Sole Mates: How Running Clubs Are Stepping Up When Dating Apps Stumble
By Luke Lawhorn
Reporting Texas
Sarah Spitler was ready to give up on dating apps after feeling nothing special was coming from her matches.
“I just felt they weren’t working for me,” said Spitler, who teaches high school in Austin. “After meeting someone one or two times, I never really felt like I had a connection with them.”
Then as the COVID-19 pandemic eased and people resumed social interaction, Spitler found the Austin Beer Runners group, where she met Matt Russo, a computer engineer.
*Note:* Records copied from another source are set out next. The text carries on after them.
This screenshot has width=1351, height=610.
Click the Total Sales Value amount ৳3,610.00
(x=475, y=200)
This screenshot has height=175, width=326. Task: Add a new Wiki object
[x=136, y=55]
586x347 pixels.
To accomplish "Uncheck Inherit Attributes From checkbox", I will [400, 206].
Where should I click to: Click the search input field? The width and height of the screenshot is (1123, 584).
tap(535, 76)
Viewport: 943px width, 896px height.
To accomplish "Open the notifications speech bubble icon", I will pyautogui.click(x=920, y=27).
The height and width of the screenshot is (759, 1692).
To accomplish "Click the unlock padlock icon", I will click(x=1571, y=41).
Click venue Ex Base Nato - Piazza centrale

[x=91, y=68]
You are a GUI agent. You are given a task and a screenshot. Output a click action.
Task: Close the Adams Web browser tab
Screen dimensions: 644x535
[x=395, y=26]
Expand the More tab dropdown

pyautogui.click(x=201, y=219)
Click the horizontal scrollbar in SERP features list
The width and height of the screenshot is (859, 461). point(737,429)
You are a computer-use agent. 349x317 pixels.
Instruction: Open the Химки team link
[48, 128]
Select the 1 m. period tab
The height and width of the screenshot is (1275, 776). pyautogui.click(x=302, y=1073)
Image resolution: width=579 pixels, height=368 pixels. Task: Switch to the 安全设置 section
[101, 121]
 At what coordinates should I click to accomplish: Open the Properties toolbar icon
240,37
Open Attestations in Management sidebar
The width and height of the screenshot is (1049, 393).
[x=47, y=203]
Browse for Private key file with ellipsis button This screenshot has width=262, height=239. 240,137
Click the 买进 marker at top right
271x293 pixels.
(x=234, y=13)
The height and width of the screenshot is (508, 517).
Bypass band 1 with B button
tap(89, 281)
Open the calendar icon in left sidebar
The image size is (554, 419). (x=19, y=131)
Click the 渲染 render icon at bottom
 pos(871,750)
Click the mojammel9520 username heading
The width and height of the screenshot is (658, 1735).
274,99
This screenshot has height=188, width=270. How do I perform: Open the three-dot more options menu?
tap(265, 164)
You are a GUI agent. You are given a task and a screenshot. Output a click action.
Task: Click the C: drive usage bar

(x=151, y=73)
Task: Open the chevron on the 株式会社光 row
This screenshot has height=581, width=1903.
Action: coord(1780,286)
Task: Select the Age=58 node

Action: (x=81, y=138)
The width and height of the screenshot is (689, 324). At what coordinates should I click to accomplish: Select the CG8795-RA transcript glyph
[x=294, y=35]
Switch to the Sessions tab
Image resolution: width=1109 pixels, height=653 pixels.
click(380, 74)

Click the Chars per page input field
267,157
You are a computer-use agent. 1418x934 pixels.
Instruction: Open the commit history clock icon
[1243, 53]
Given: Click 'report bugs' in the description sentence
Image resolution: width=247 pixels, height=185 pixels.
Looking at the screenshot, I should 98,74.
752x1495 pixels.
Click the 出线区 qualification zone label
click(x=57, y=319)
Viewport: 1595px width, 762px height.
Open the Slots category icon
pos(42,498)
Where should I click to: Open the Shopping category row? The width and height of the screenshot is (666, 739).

“As things started to open up again, I’m like, I need to go meet people,” Russo said. “And run club was a way for me to do that, and I think there were a lot of other people that were like-minded.”
Their running club meeting led to three years of dating and now plans for a wedding in March.
Russo, 39, and Spitler, 27, join a growing number of people finding social connection in running clubs. Austin has 35 groups that link up each week for runs on city streets and the hike-and-bike trail around Lady Bird Lake, according to Austin Runnin. According to a research article from the Journal of Social and Personal Relationships, couples who workout together can improve their relationship.
Paul Carrozza, a longtime Austin running coach and founder of the RunTex running store brand, said he’s noticed the trend in dating within running groups.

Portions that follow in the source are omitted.